20.8.1 Where termination is due to any material financial irregularity or as a consequence of fraudulent or illegal activity by the Partner. Partner shall repay to CEPI (to the extent it is able to without triggering its insolvency, breach of another philanthropic donor’s grant or contract with Partner) the amount of funds directly related to such financial irregularity or fraudulent or illegal activity within [*****] of the notice of termination. The Partner shall use its Reasonable Efforts to insert and enforce similar reimbursement provisions in its agreements with Sub–Contractors.
20.8.2 Where termination is for failure to achieve one or more Milestones by the applicable Milestone Date and such failure constitutes a material breach by Partner of its obligations under this Agreement, and that breach has not been remedied, Partner will return a sum equal to the CEPI funding that CEPI has paid to it for the then ongoing Work Package or Additional Work Package, as at the date of notice of termination (less the unspent funds, which are to be handled in accordance with Clause and also less funds which have been spent or reasonably committed to third parties) to CEPI within [*****] of the notice of termination.
20.9 Use of Platform and Project Vaccines by Partner. Consistent with other obligations in this Agreement, the Partner may at its discretion continue to use the Project Technology for any purpose.
20.10 Effects of Termination where CEPI is the Defaulting Party. Where termination occurs prior to the end of the Project Term, CEPI shall make all payments agreed to be made for any Work Package in regard to expenditures that have been committed by the Partner.
20.11 Project Technology. Subject to Clauses 13 and 20, the Partner may at its discretion use the Project Technology for any purpose.
20.12 Survival of Clauses.
20.12.1 Termination and expiry of this Agreement howsoever arising shall be without prejudice to the rights and duties of either Party accrued prior to termination. The Clauses in this Agreement which expressly or impliedly have effect after or notwithstanding termination (including Clauses 1, 3.12, 3.13, 3.15, 3.16, 4.6, 8 (except where Clause 20.2 applies), 11 to 17 inclusive, 18.4, 18.5, 18.6, 18.7, 18.8, 20 to 22 inclusive shall continue to be enforceable notwithstanding termination. Unless otherwise agreed, the Parties shall not enter into any further Work Package Statements after the date of termination.
20.12.2 If the Partner terminates this Agreement during or after the Project Term for cause, owing to a material and unrepaired breach by CEPI, the licenses granted under this Agreement shall terminate and the survival under this Clause 20.11 shall not apply.

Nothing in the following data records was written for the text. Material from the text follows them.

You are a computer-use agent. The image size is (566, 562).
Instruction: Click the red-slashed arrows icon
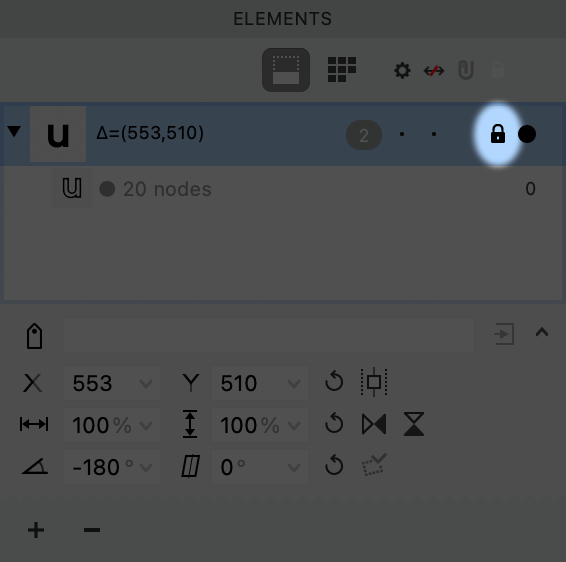pos(434,71)
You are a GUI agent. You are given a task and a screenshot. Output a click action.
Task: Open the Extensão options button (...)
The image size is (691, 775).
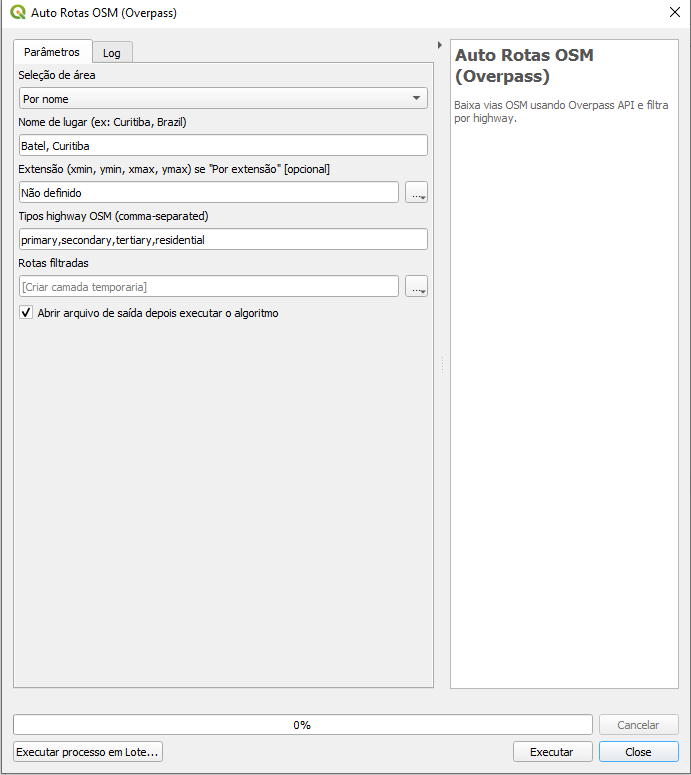coord(416,193)
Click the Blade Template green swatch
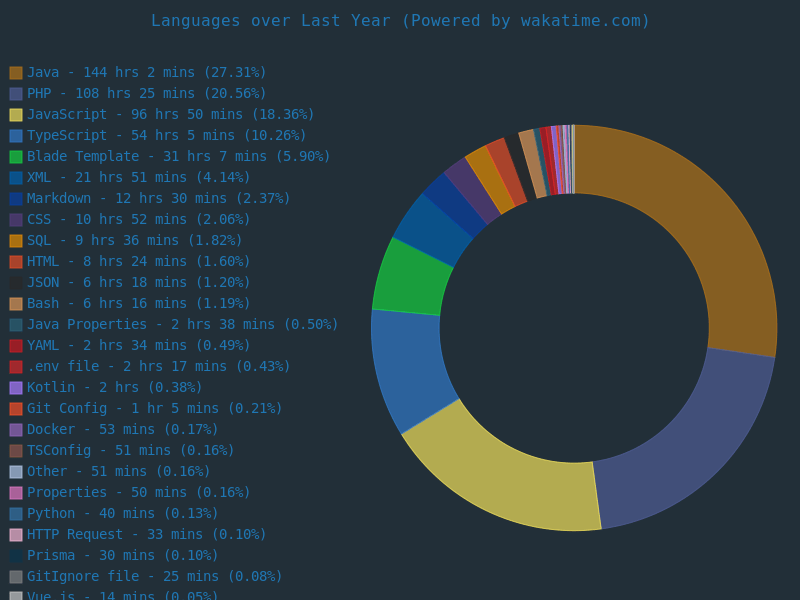Viewport: 800px width, 600px height. tap(16, 157)
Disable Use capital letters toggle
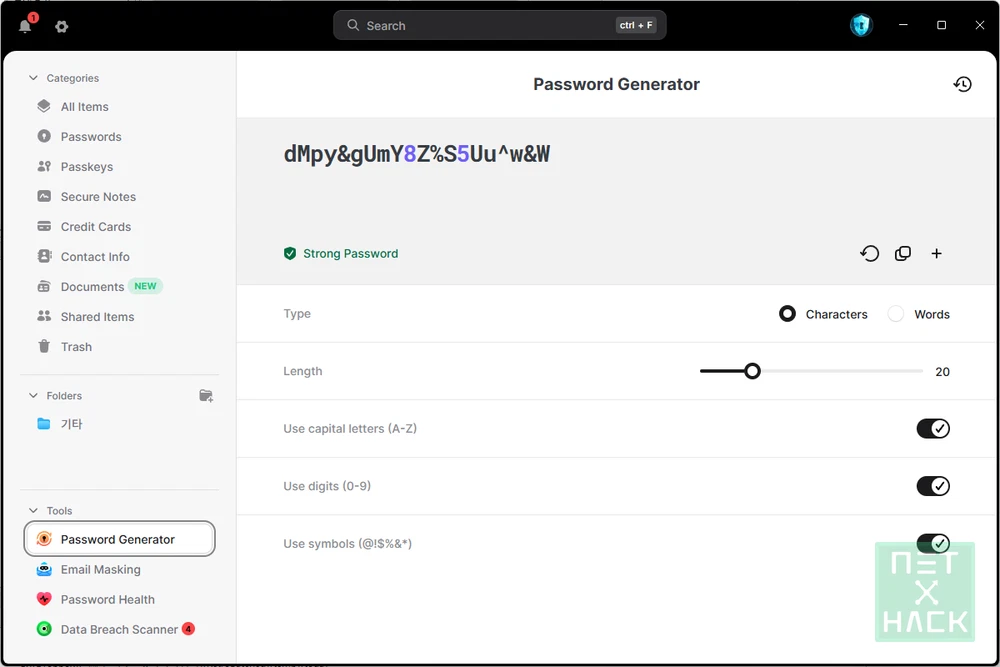Image resolution: width=1000 pixels, height=667 pixels. click(933, 429)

20.13 Clinical Trial Wind–down. Where at the date of termination there is an on–going clinical trial, unless agreed otherwise by the Parties in writing, the Partner shall procure that no further trial subjects are entered into the clinical trial, and the JMAG and TSC shall work together to plan for the appropriate and ethical completion or wind–down of Development activities in an orderly fashion, with due regard for patient safety and the rights of any subjects that are participants in clinical trial and in consultation with any relevant ethical committee.